Tasks »
1 > Condense the paragraph in the human security excerpt that begins "UN Trust Fund for Human Security" into a short bulleted list that keeps its main facts.
2 > Return the passage of the human security excerpt from "Another important group" up to and including "for human security.", copied word for word.

Promotion and implementation of human security policies at various levels

Human security policy, as an example of tangible decision-making, is a practical policy. Thus, it is a set of actions which can be directed at the level of public goods, such as taxes, healthcare, education and security. In this case, decisions relating to human security are made in the public interest, at various levels. And in reality, threats to human security come from various levels, so protection policies also need to be developed and implemented at various levels. For example, global warming or weapons of mass destruction represent threats at an international level. At a regional level, threats can include organized crime, narcotics trade, economic underdevelopment and environmental pollution. Threats like corruption, repression, lack of educational opportunities can express themselves at a national level, and at the local level, where human security may be threatened by underdeveloped infrastructure, social conflict, xenophobia, etc.

Before we say anything about the international instruments, and organizations implementing human security policies, we can say something about organizations that are working more generally to promote human security.

UN Trust Fund for Human Security (UNTFHS) jointly founded by the UN and the Government of Japan in 1999 was set up to promote HS as a methodology for addressing crises and insecurity. Through funding it enables UN agencies, governments and civil society to implement HS programs on the ground. A year after launching UNTFHS, the Millennium Development Goals were adopted in 2000, setting guidelines for development policies at the global level.[1] Coordination with development goals thus began, and UNTFHS began putting human security projects into practice. Two bodies were established to assist with proper implementation of human security projects – the Advisory Board on Human Security in 2003, and the Human Security Unit in 2004. The Board has a variable number of members and serves as an advisory body for the entire organization and the Secretary General of the United Nations. The Human Security Unit enables the concept of human security to be implemented on as many levels as possible, in as many countries as possible, and develops practical tools for implementation of human security policies.

Another important group is the Friends of Human Security (FHS)–an informal, open forum from New York, where UN countries and other international organizations meet to discuss human security issues and enhancing human security. The Human Security Network (HSN) is probably the most significant international network, founded in 1998. This informal network, bringing together 12 countries[2], headed by Norway and Canada, focuses on developing joint policies, development strategies, priorities and issues of importance for human security.

Information shown »
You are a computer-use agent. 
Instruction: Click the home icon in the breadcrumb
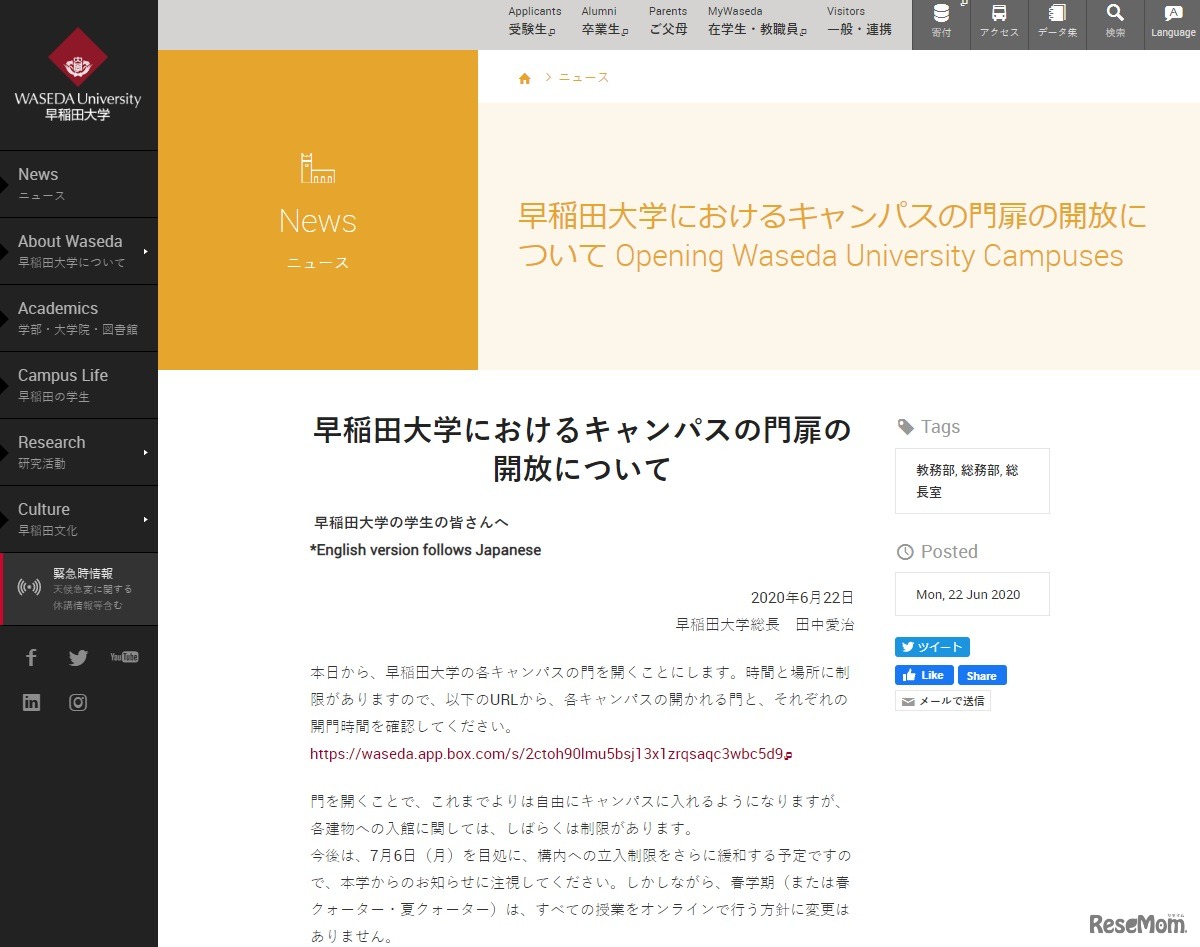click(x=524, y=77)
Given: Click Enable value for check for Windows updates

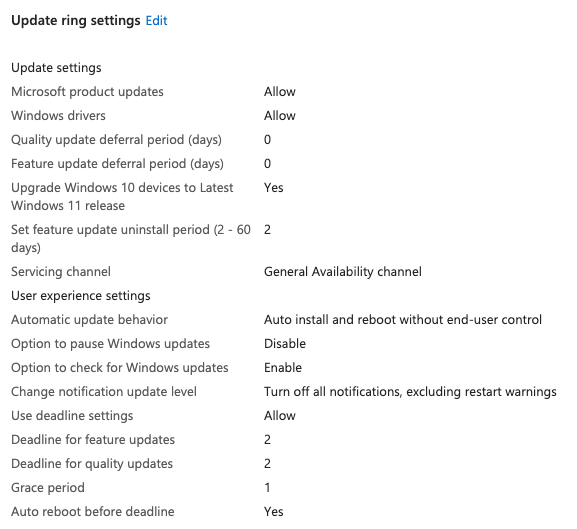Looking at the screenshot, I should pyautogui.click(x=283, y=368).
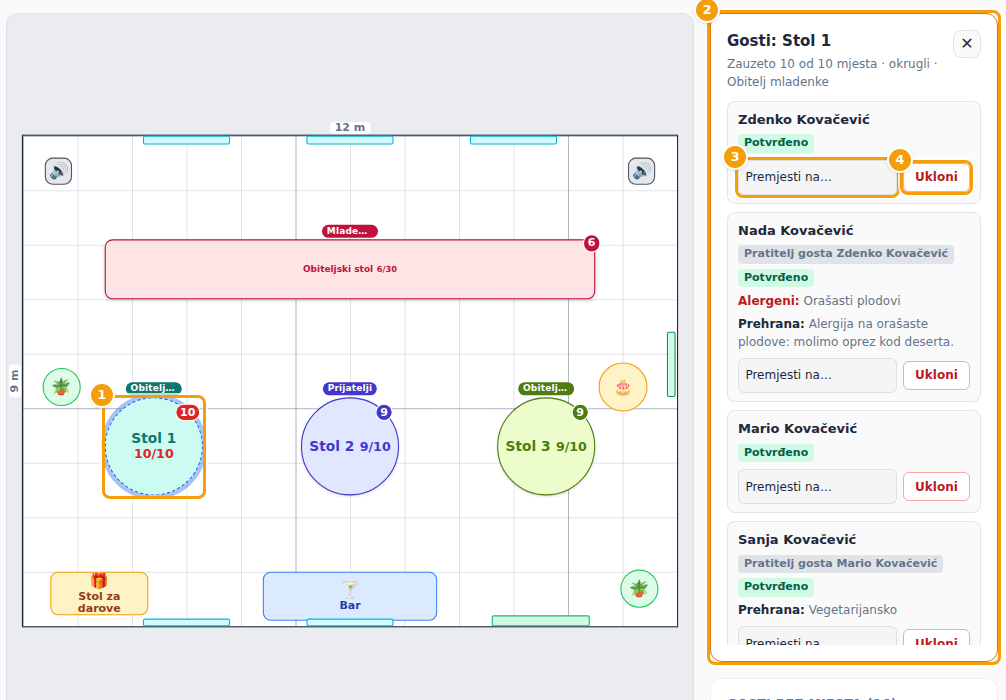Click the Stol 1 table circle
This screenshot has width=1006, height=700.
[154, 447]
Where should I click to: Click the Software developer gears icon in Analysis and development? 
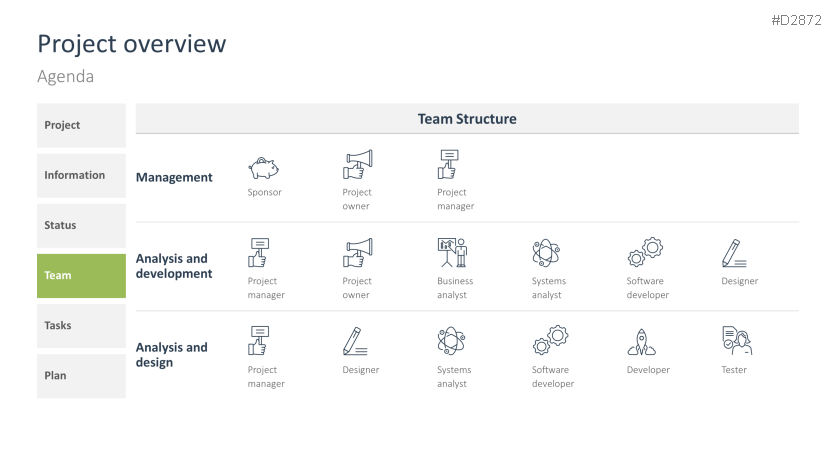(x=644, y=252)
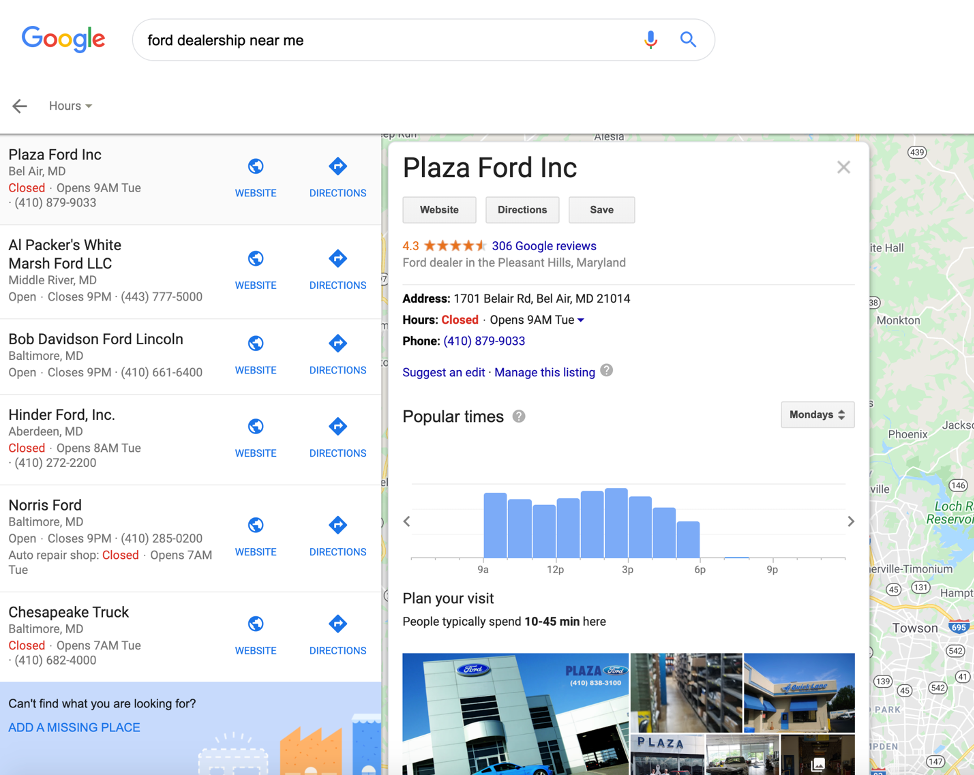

==

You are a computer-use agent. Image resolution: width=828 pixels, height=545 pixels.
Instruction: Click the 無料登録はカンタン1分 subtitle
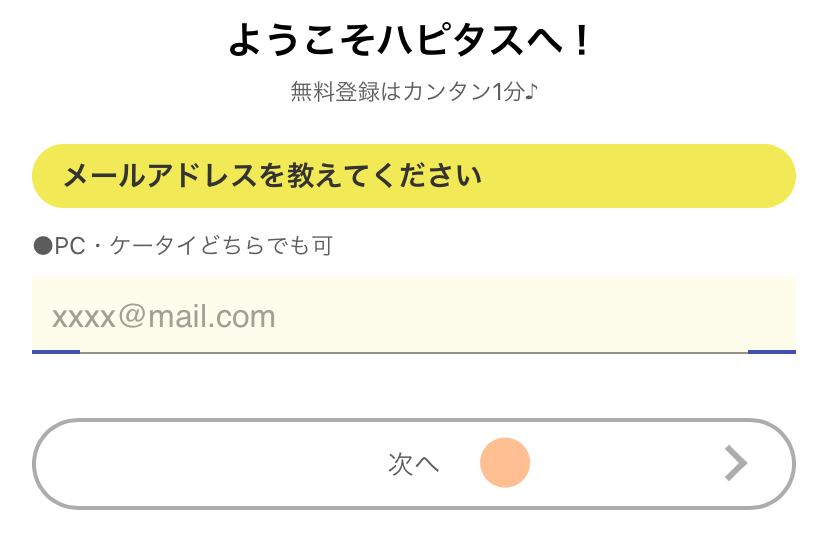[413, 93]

Task-by-task answers »
1 >
- The UN and the Government of Japan jointly founded the UN Trust Fund for Human Security (UNTFHS) in 1999 to promote human security as a methodology for addressing crises and insecurity.
- Its funding lets UN agencies, governments and civil society carry out human security programs on the ground.
- In 2000, a year after UNTFHS was launched, the Millennium Development Goals were adopted to guide development policy globally. Coordination with these goals began, and UNTFHS started putting projects into practice.
- Two bodies were set up to support implementation:
  - The Advisory Board on Human Security (2003) has a variable number of members and advises the whole organization and the UN Secretary General.
  - The Human Security Unit (2004) extends the concept to as many levels and countries as possible and develops practical tools for implementing human security policies.

2 >
Another important group is the Friends of Human Security (FHS)–an informal, open forum from New York, where UN countries and other international organizations meet to discuss human security issues and enhancing human security. The Human Security Network (HSN) is probably the most significant international network, founded in 1998. This informal network, bringing together 12 countries[2], headed by Norway and Canada, focuses on developing joint policies, development strategies, priorities and issues of importance for human security.